### WHAT TO WORK ON
According to the text on virtualization and Layer 2 networks, what is VM mobility restricted to when ToR switches terminate the L2 domain?

As an example, in a network architecture where TOR switches
terminate the L2 domain, the range of VM mobility would be
restricted to a single ToR switch. It would be more preferable to
allow the flexibility of moving the VM anywhere within the data
center, or perhaps even a different data center.
Technologies such as TRILL [TRILL] overcome some of the issues of
spanning trees that forced traditional Layer 2 topologies to be
severely constrained. However, because of virtualization there are
2 specific problems that are introduced with respect to broadcast
traffic.
1. A larger number of hosts. A single physical server now hosts
multiple VMs taking the scale factor to a different level. If
each VM issues the same number of broadcasts as a physical
server, the amount of broadcast traffic will increased 10 to
greater than 100 times.
2. If the Layer 2 domains are extended to go across data centers,
then broadcast traffic will now go across the backbone. If
Layer 2 was terminated at the ToR switch, the increase in
broadcast traffic would be been restricted to a single ToR
switch, but as discussed earlier, this restriction is not
desirable.

### DATA SHOWN
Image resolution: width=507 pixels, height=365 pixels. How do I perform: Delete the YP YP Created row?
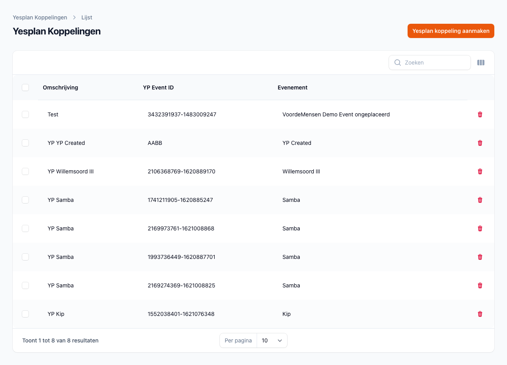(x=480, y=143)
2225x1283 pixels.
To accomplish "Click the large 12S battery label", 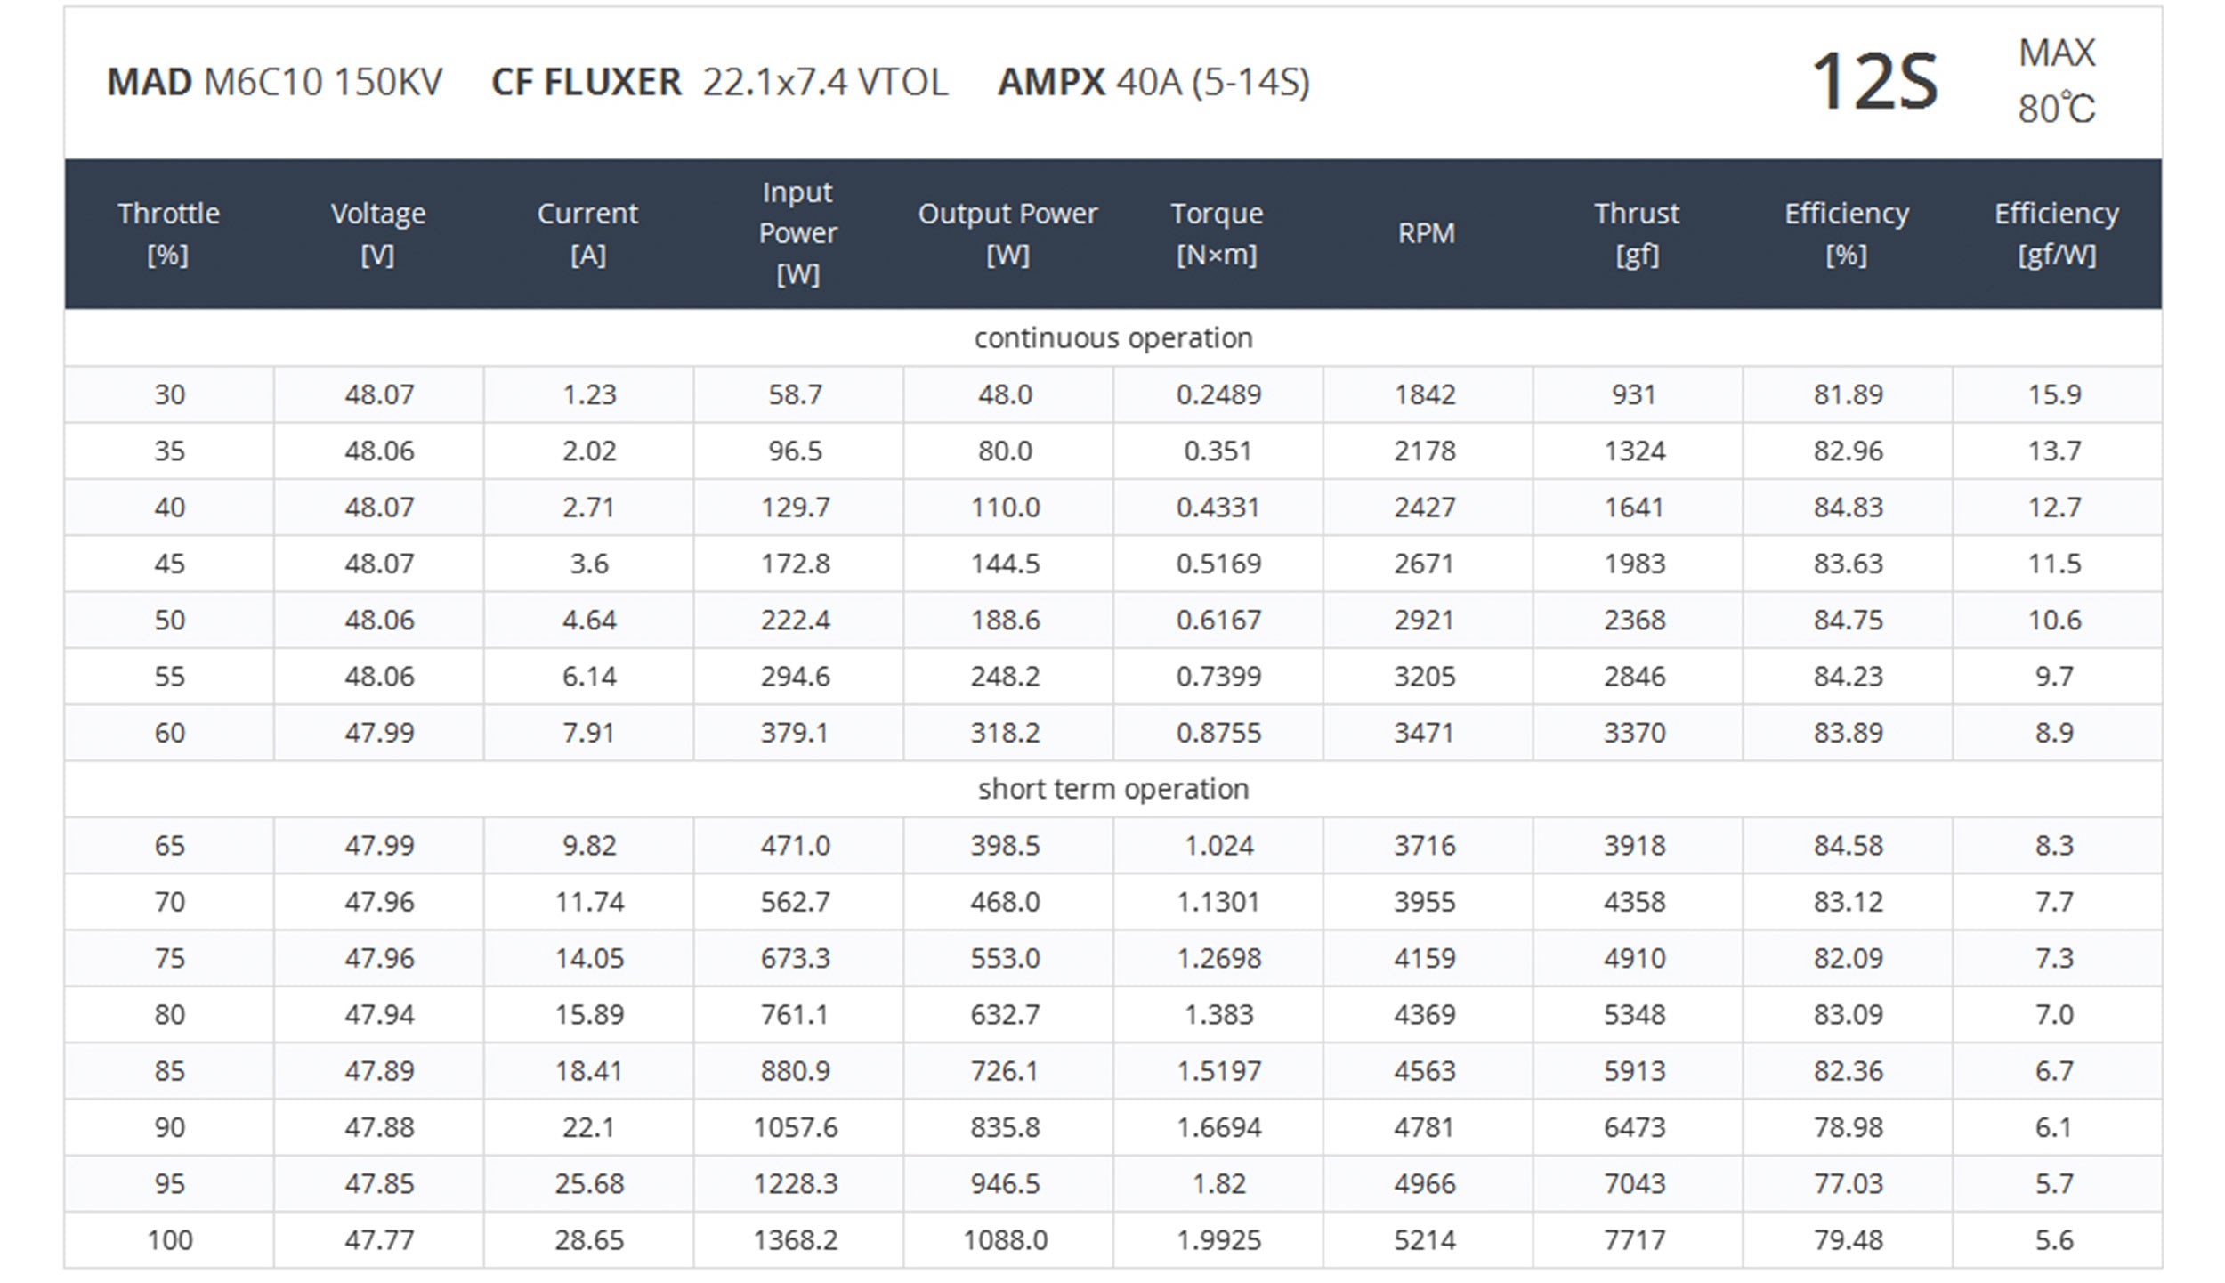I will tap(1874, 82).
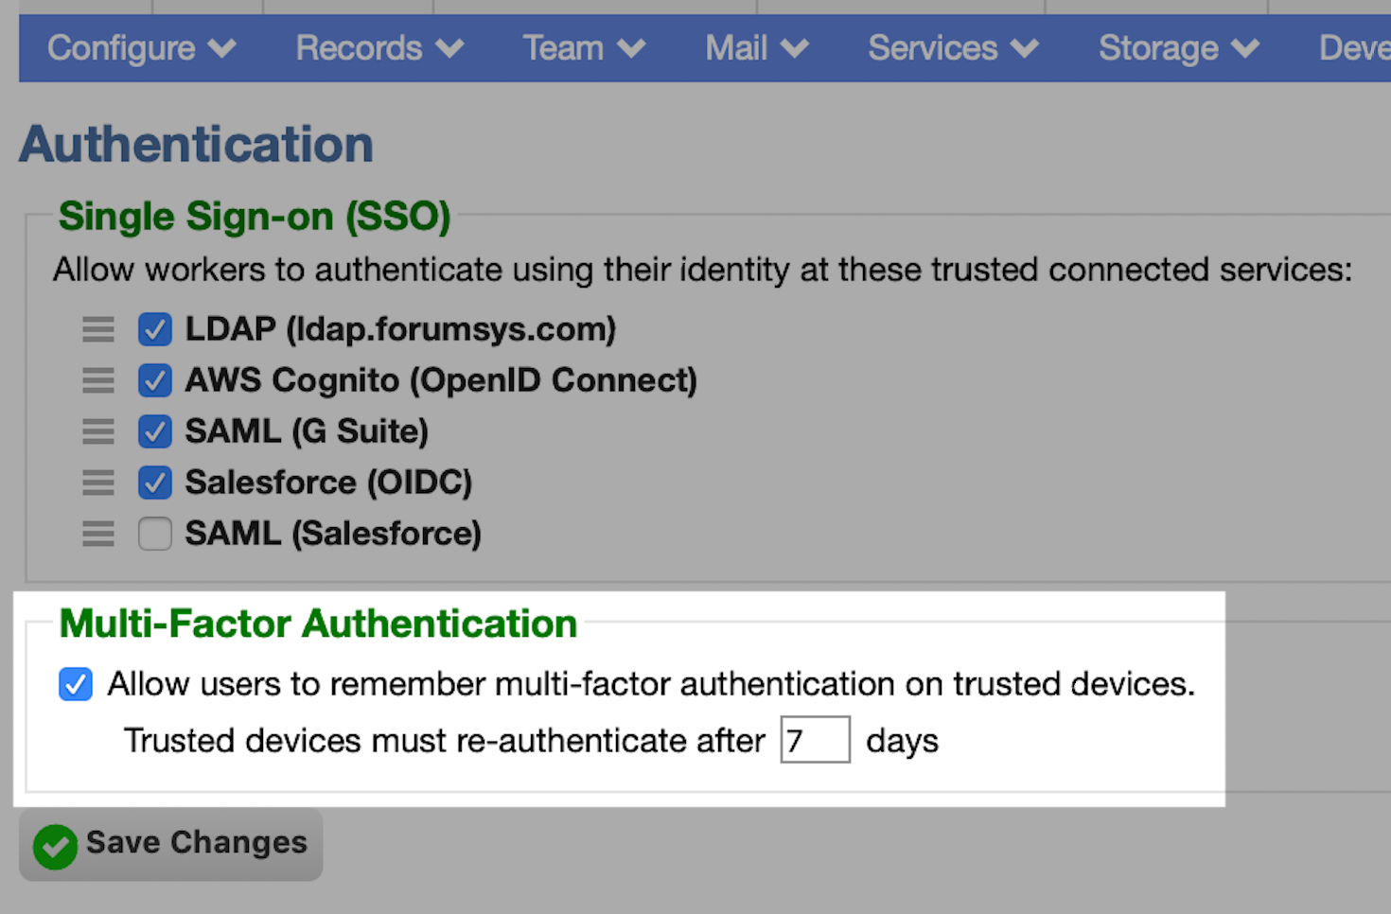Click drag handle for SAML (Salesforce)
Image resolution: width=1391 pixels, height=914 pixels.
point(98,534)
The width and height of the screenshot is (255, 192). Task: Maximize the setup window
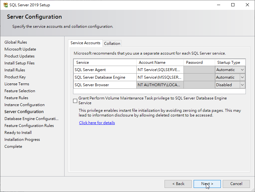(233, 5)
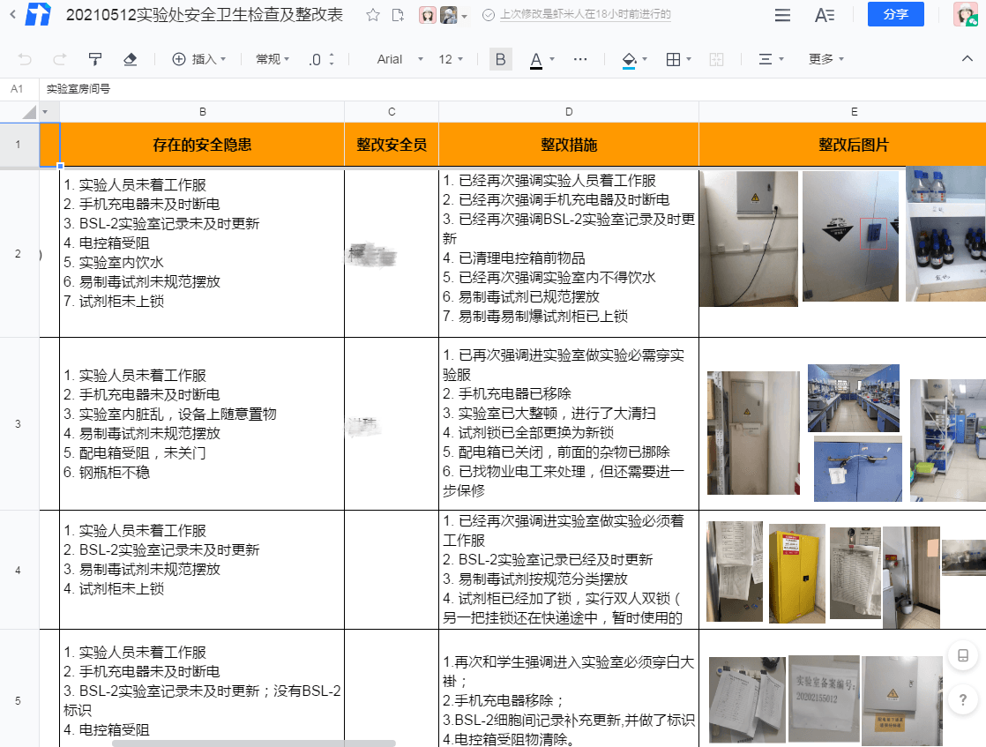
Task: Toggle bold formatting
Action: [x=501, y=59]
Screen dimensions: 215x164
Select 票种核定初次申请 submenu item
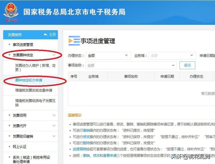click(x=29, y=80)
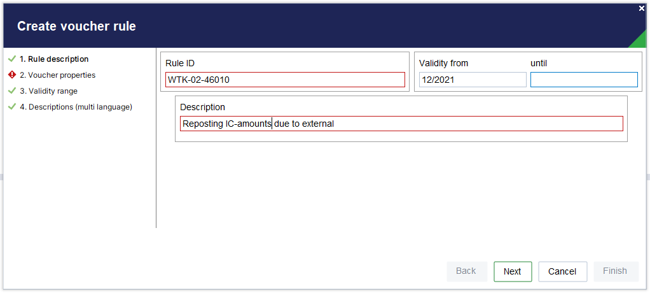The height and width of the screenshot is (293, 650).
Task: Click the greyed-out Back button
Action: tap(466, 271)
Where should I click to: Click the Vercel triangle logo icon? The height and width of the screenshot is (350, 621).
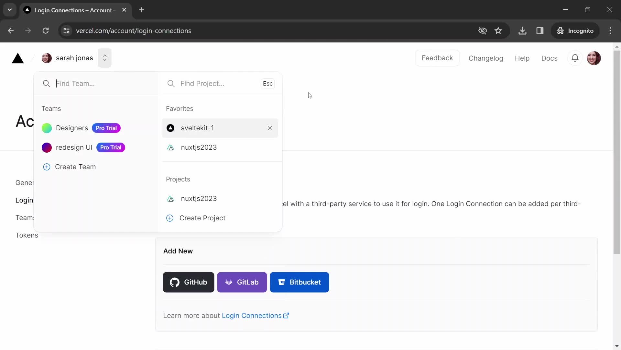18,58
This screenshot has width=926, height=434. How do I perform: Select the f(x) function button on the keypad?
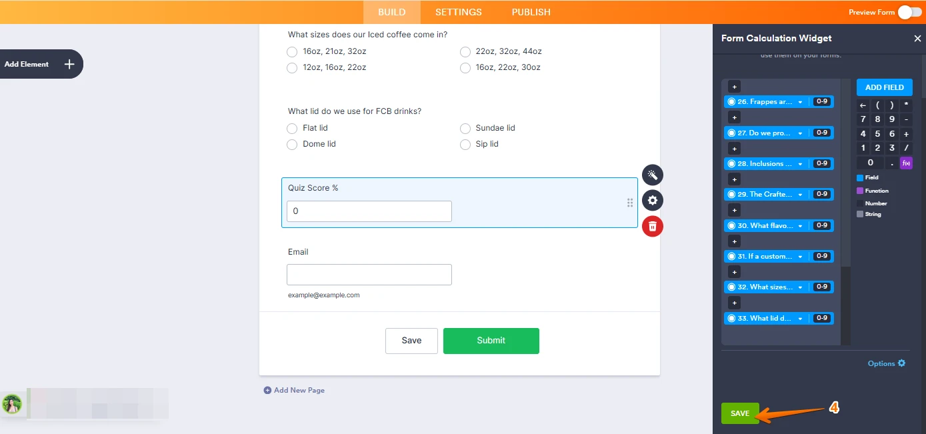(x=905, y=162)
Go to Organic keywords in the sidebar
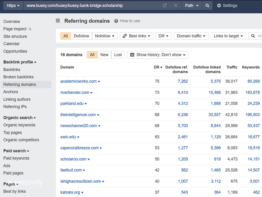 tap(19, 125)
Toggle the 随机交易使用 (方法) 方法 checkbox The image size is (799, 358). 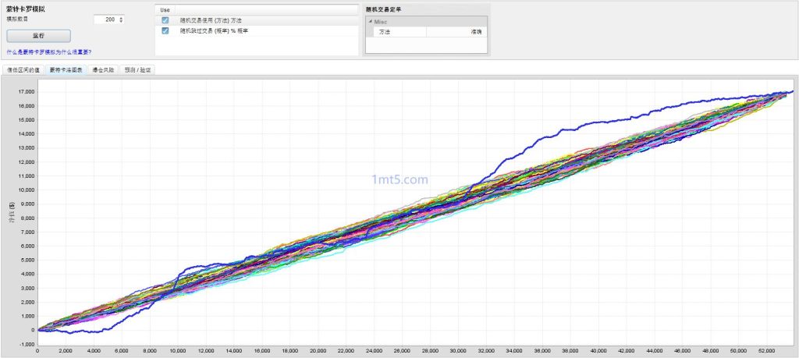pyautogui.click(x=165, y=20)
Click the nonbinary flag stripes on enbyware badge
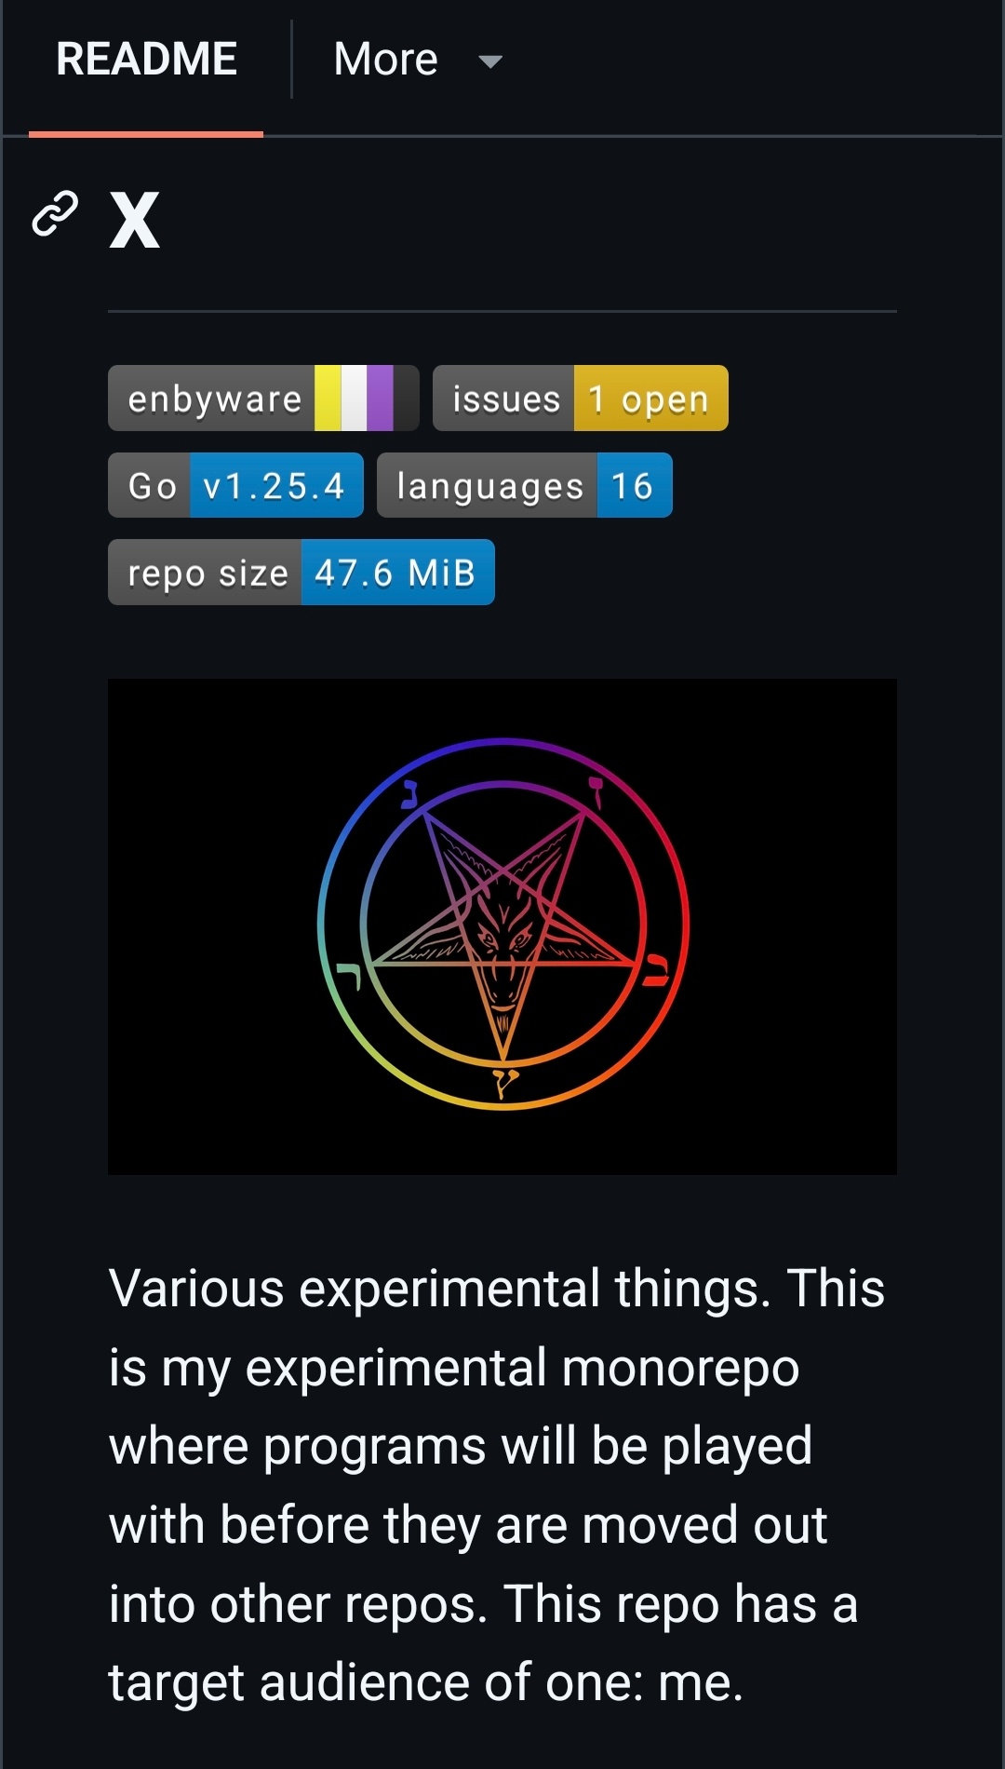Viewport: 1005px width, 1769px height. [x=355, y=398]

### PROBLEM SOLUTION
A single ToR switch.